7. The ultra-smooth polishing method for large-aperture complex curved surface NiP composite material mirrors according to claim 5 or 6, characterized in that, Before use, the silica sol polishing slurry is diluted with ultrapure water at a mass ratio of 10%-15%, and the pH is adjusted to 4-6 with hydrochloric acid. The content of impurities with a particle size greater than 200nm in the polishing slurry is ≤0.01%.

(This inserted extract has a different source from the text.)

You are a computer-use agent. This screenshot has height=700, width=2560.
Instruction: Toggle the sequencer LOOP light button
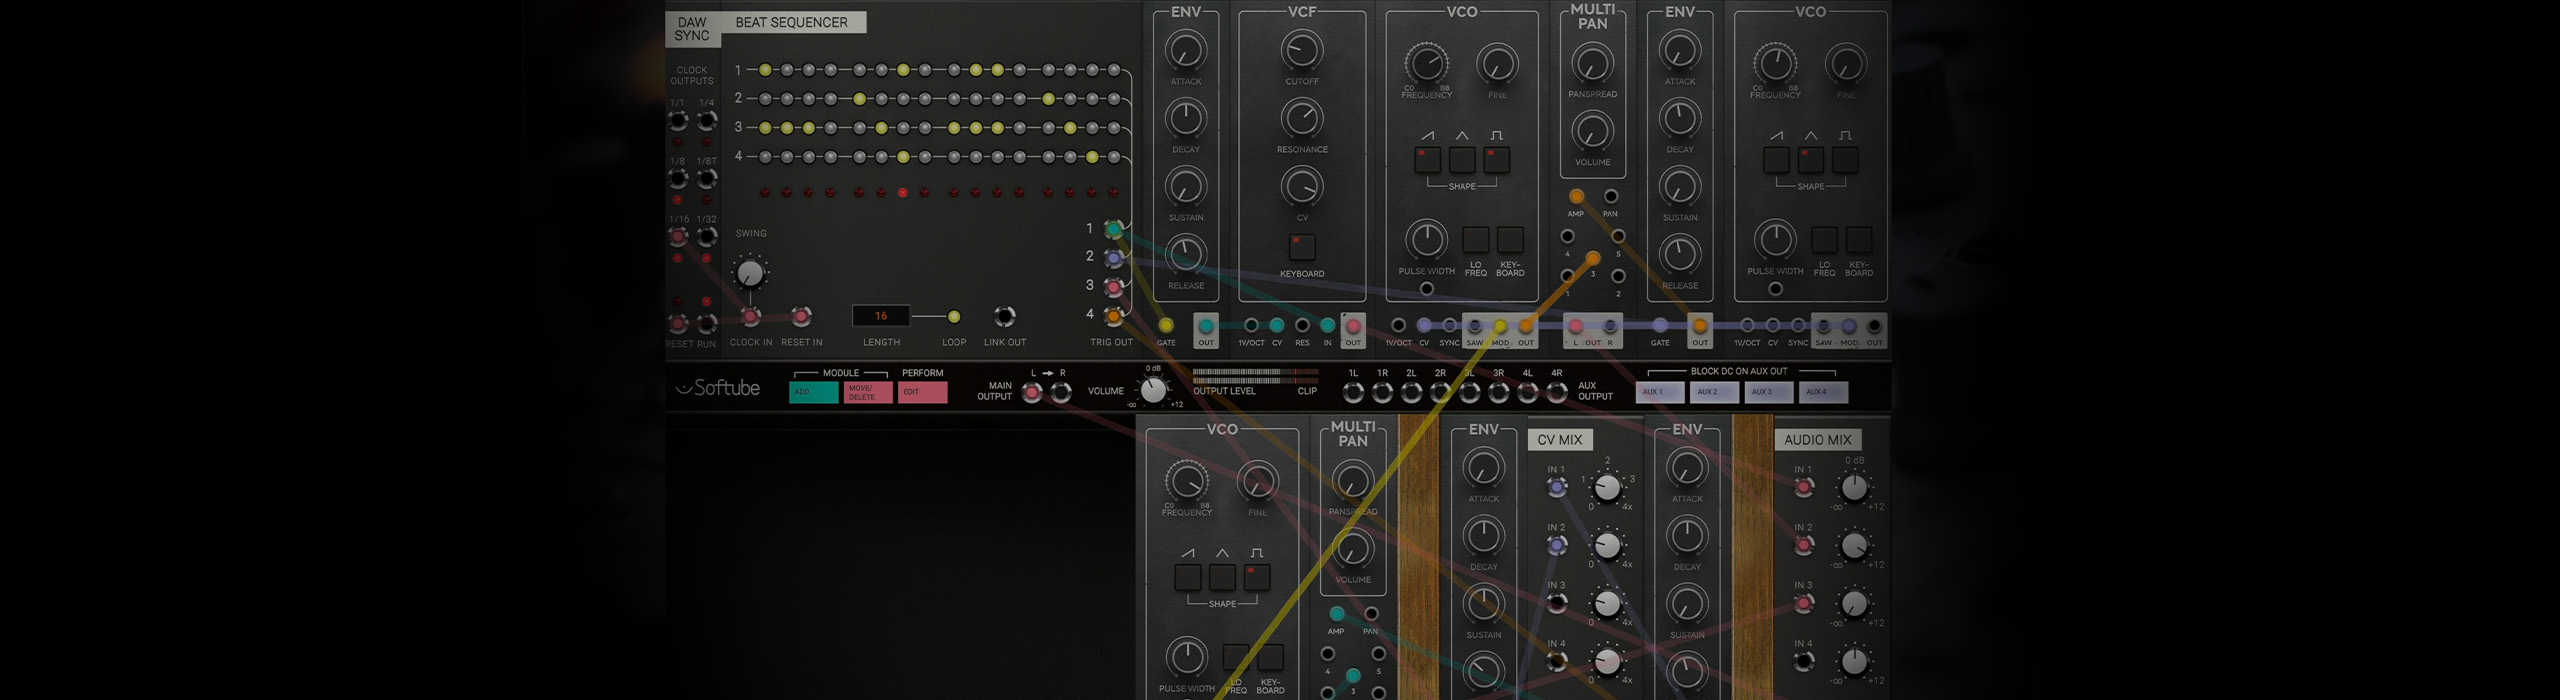[x=954, y=317]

8. The ultra-smooth polishing method for a large-aperture complex curved surface NiP composite material mirror according to claim 1, characterized in that, The volume ratio of the alkaline cleaning agent used in the chemical cleaning is as follows: sodium carbonate 2%-4%, surfactant 0.1%-0.5%, EDTA 0.08%-2%, benzotriazole 0.4%-0.8%, and the balance is ultrapure water.

9. The ultra-smooth polishing method for a large-aperture complex curved surface NiP composite material mirror according to claim 1, characterized in that, The rough polishing, fine polishing, and ultra-smooth polishing processes in steps 2, 3, and 4 are all completed on the same robotic polishing equipment, without the need for multiple clamping and transfers. By clamping and processing the large-diameter complex curved surface NiP composite material mirror in one go, an ultra-smooth surface with a high-frequency roughness ≤0.2nm RMS is obtained.